Because the value for zero moves around I believe I have to create a new colour palette every histogram with the zero value set to white (let me know if I’m wrong). I got the first one to work but the second histogram is using the firsts palette, how do I make the second histogram use the second palette etc (there are 10 in total)?

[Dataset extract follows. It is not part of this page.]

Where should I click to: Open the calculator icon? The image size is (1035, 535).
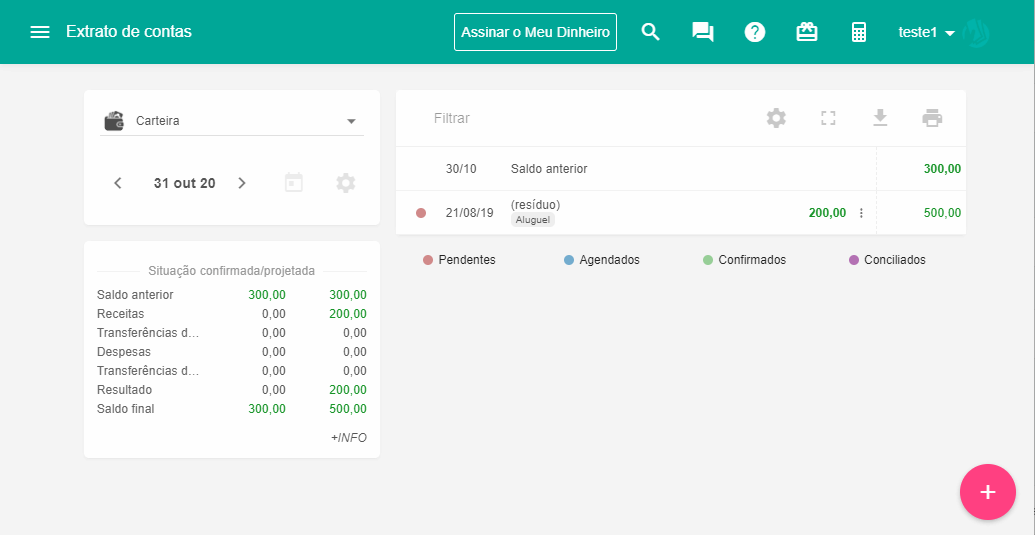point(859,32)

Yes in principle… but that’s not a good idea if you want to compare your histograms. The best would be to do a first preprocessing finding a common maximum and minimum to all your histograms and set the maximum and minimum to these common values for all of them. After that you will need only one palette and you will be able to compare them easily.

This is the problem, for most of them they range from ~150 → ~-1 but the ones that arent working at the moment range from ~1->~-3 not really leaving much for common limits.
Is there no way to specify a palette to use or something like that?

In that case you should create several palettes. See:
root.cern.ch/drupal/content/how- … ame-canvas

Can you use that TExec function with the CreateGradientColorTable instead of gStyle->SetPalette()?

void twopal()
{
   TCanvas *c1 = new TCanvas("c1");
   TH2F *h1 = new TH2F("h1","h1",40,-4,4,40,-4,4);
   TH2F *h2 = new TH2F("h2","h2",40,-4,4,40,-4,4);
   Double_t a,b;
   for (Int_t i=0;i<5000;i++) {
      gRandom->Rannor(a,b);
      h1->Fill(a-1.5,b-1.5);
      h2->Fill(a+1.5,b+1.5);
   }
   TExec *ex1 = new TExec("ex1","grey();");
   TExec *ex2 = new TExec("ex2","gStyle->SetPalette(53,0,0.4);");
   h1->Draw("col");
   ex1->Draw();
   h1->Draw("col same");
   ex2->Draw();
   h2->Draw("col same");
} 

void grey()
{
   Double_t Red[2]   = { 0.10, 0.10};
   Double_t Green[2] = { 0.20, 0.50};
   Double_t Blue[2]  = { 0.60, 0.90};
   Double_t Stops[2] = { 0.00, 1.00};

   Int_t nb=50;
   TColor::CreateGradientColorTable(2,Stops,Red,Green,Blue,nb);
}

Right, turns out I was trying to be too flashy and have it put all 10 histograms out at once when I could do them 1 at a time and save them (cause we need to save them anyway).